From the essay about crying below, transcribe word for word the passage that opens with "A few weeks" and closes with "on my toast.".

### GIVEN TEXT
=== Section Start ===

Always carry a hankie
I wound up crying in Jimmy John's today. It wasn't the 1000 calories of grease I was shoving into my face or the fact that I was supporting big game hunting with my purchase that led to my crying jag; rather, it was a sign on the wall that got me. It read, "The happiest people don't have the best of everything, they make the best of everything." It was one of those trite sayings that would typically elicit an eye roll from me, but for some reason, today, it struck a sentimental chord. I felt embarrassed enough about this to laugh a bit before the tears came on in full force, and I tried at first to disguise my crying as laughter. In the end, I couldn't find anything funny enough nearby to blame for laughing to the point of tears, so I eventually just confessed to my family that I was crying about the sign.
Chad looked at the sign, then at me, bemused. "What evolutionary purpose could this possibly serve?" he wondered aloud.
I've given him plenty of reasons to question this. Though I’ve always been easily moved to tears, over the last few months the waterworks have been more unpredictable and freely flowing than usual. I am not pregnant, so I can only assume this has been due to normal age-related hormone changes, thus my husband’s musing.
A few weeks ago, while watching The Biggest Little Farm, I found myself overwhelmed when one of the farmers plunged her hands into living soil where there had once been only hardpan. I was alone in the theater and didn't have anyone to share this wave of emotion with, so I just sat there in the dark, straight-up sobbing while I muttered "It's just so beautiful" to myself. Then, just last week, I had a particularly powerful reaction to the Dave's Killer Bread story, which I was reading aloud from the side of the bread bag. I was touched to learn how the company supports ex-convicts through second-chance employment. "It's just so nice," I began, choking on my words a bit already, prompting a sideways glance from Chad. "Without a community (sniff) the recidivism rate (sniff) is so (sniff) hi-hi-hi-hiiiiiiiiiigh." Then I proceeded to cry on my toast.

=== Section End ===

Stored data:

=== Section Start ===

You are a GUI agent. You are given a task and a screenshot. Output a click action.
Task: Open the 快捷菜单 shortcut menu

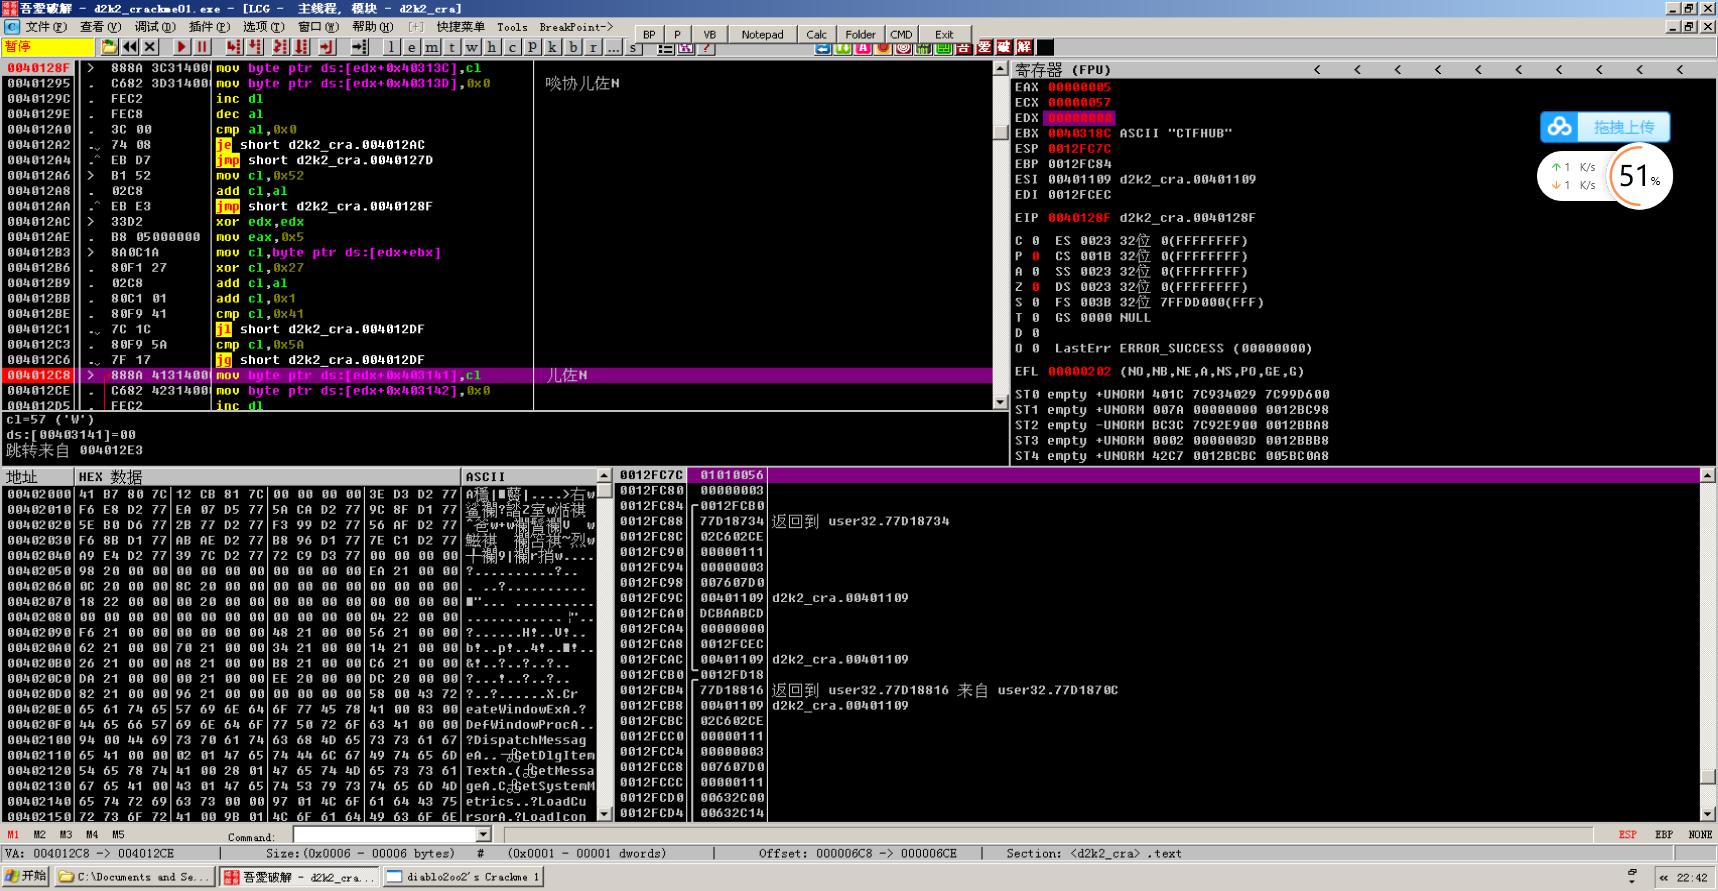tap(460, 27)
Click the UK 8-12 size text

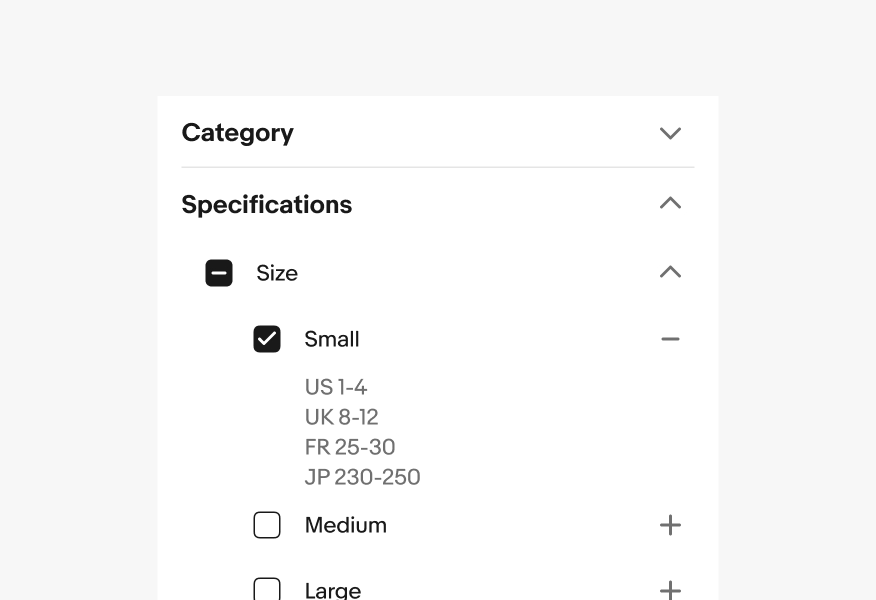click(x=341, y=417)
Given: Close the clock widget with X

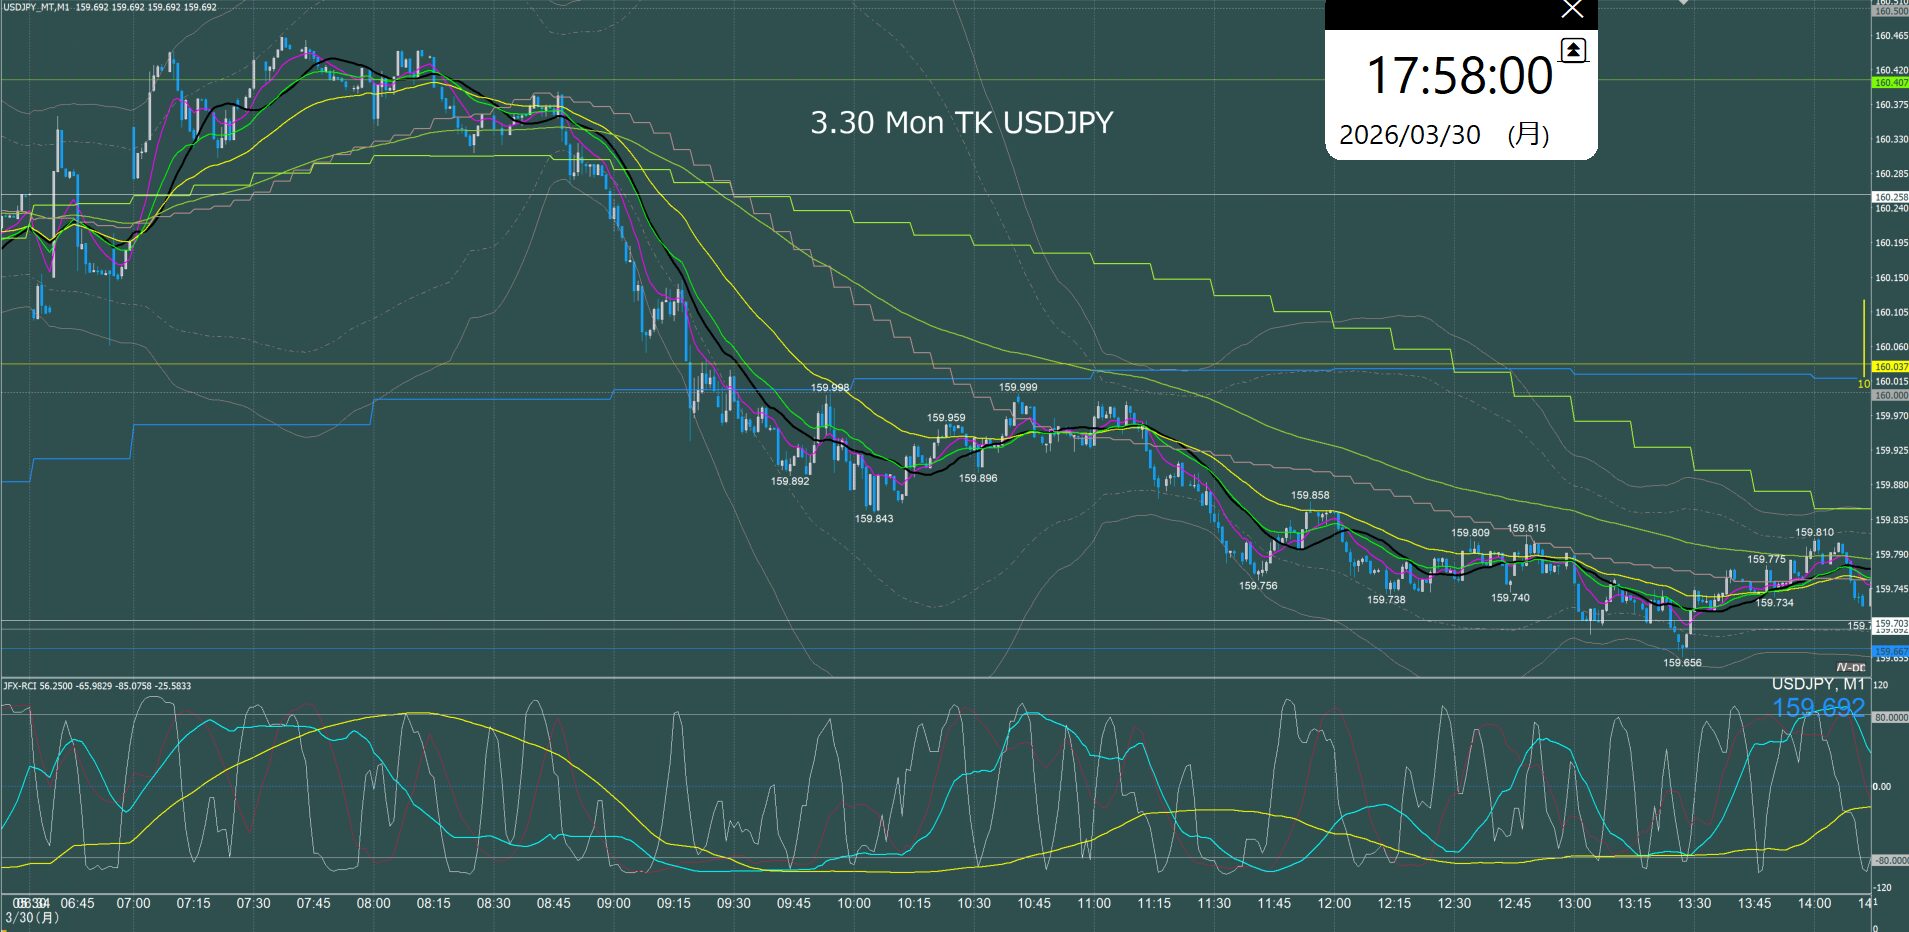Looking at the screenshot, I should (1572, 11).
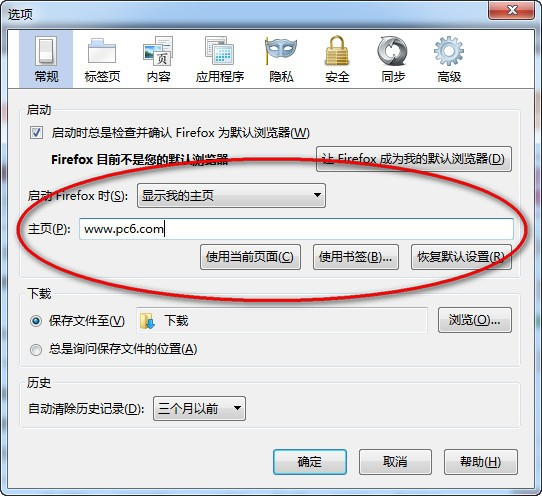The height and width of the screenshot is (496, 542).
Task: Expand the 三个月以前 history dropdown
Action: [x=199, y=409]
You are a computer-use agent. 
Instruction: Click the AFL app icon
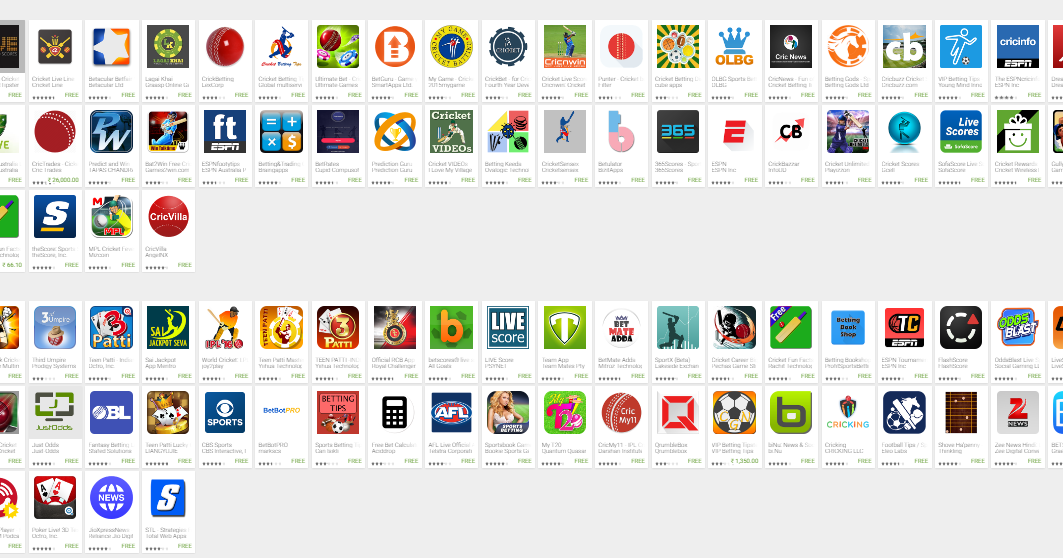coord(452,412)
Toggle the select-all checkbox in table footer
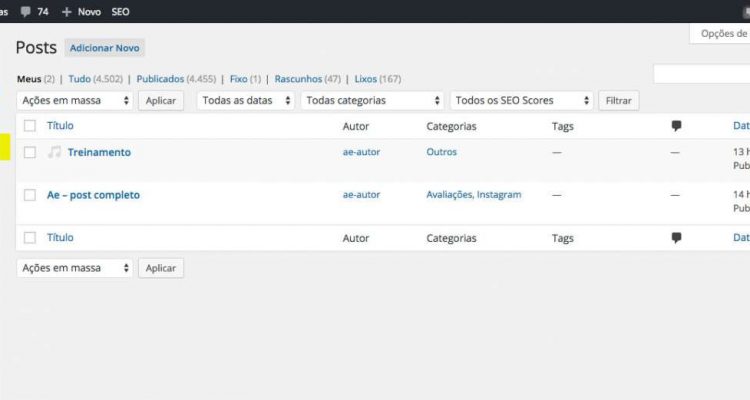Screen dimensions: 750x400 30,238
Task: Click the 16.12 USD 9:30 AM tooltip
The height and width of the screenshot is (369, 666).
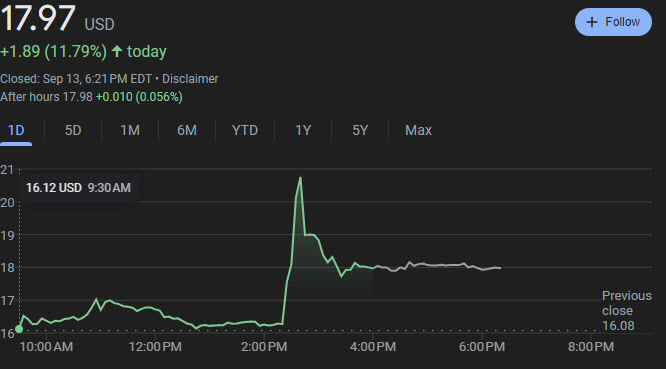Action: [x=78, y=188]
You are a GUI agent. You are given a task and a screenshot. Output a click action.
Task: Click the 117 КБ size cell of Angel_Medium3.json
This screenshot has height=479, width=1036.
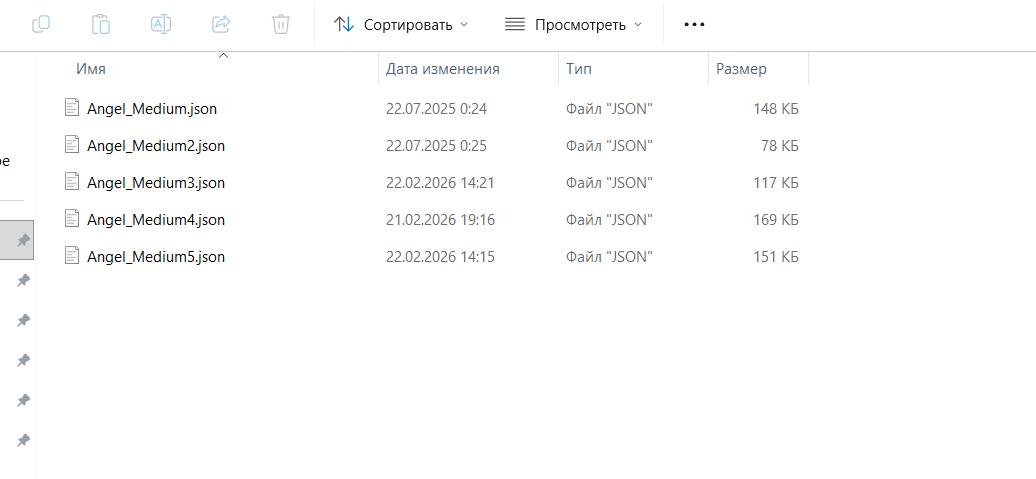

=== Section End ===

### REPLY TO THE TASK
A few weeks ago, while watching The Biggest Little Farm, I found myself overwhelmed when one of the farmers plunged her hands into living soil where there had once been only hardpan. I was alone in the theater and didn't have anyone to share this wave of emotion with, so I just sat there in the dark, straight-up sobbing while I muttered "It's just so beautiful" to myself. Then, just last week, I had a particularly powerful reaction to the Dave's Killer Bread story, which I was reading aloud from the side of the bread bag. I was touched to learn how the company supports ex-convicts through second-chance employment. "It's just so nice," I began, choking on my words a bit already, prompting a sideways glance from Chad. "Without a community (sniff) the recidivism rate (sniff) is so (sniff) hi-hi-hi-hiiiiiiiiiigh." Then I proceeded to cry on my toast.